The Argument for Efficiency Over Expansion
At the heart of Siemiatkowski’s argument is the belief that the current infrastructure build-out may be based on a flawed assumption. He suggests that AI models will become significantly more efficient over time, requiring less raw computing power than companies are currently planning for.
He described AI models as the “most effective compression technology ever invented,” implying that future breakthroughs will focus on optimizing performance rather than simply adding more hardware. This perspective suggests that the current race to build massive data centers could result in an oversupply of expensive, specialized infrastructure.
Recent developments lend some support to this view. In January, Chinese AI company DeepSeek gained attention by unveiling models that were both low-cost and power-efficient, demonstrating that cutting-edge performance does not always require more resources.
Global Pension Funds on the Line
Siemiatkowski highlighted a critical concern: the risk is not limited to wealthy tech investors. Because of the dominance of AI-related stocks in market indexes, a significant portion of global pension funds is now indirectly invested in the AI infrastructure boom. “Your pension right now is going into that theory that it is a good investment,” he warned, stressing the need for more thoughtful analysis beyond the current hype.
Echoes of Broader Market Skepticism
Siemiatkowski is not alone in his concerns. His comments align with a growing sentiment of caution among some market observers. Over the past month, a stock sell-off has impacted U.S. companies closely tied to the AI boom, partly driven by investor anxiety over the immense capital expenditures.
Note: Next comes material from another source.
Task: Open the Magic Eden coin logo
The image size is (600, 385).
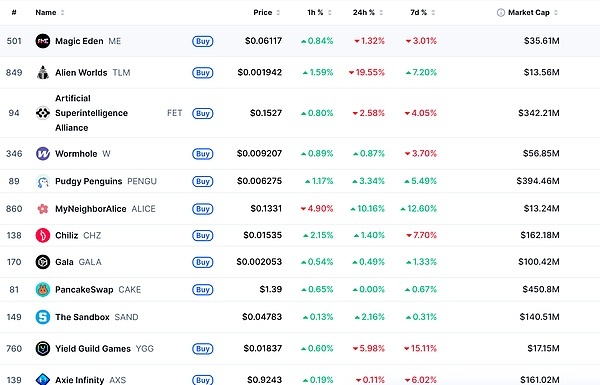Action: click(43, 41)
He also drew a parallel to Michael Burry, the investor famous for predicting the 2008 housing crisis, who recently closed his hedge fund, citing a stock market that had become disconnected from fundamentals. Burry's fund, Scion Capital, held short positions against both Nvidia and Palantir, two major AI-related companies.
“I partially agree with Michael Burry,” Siemiatkowski said, acknowledging the difficulty in timing market corrections. He noted that he has raised these concerns directly with executives at the tech companies he invests in.
According to Siemiatkowski, the private response is often more aligned with his thinking than public statements suggest. “People have an incentive to say I’m wrong . . . and I feel, behind [closed] doors, people are more concerned about what I’m saying than they are in public,” he said. This suggests a potential disconnect between the public narrative of unrestrained growth and private anxieties about the sustainability of the current AI investment frenzy.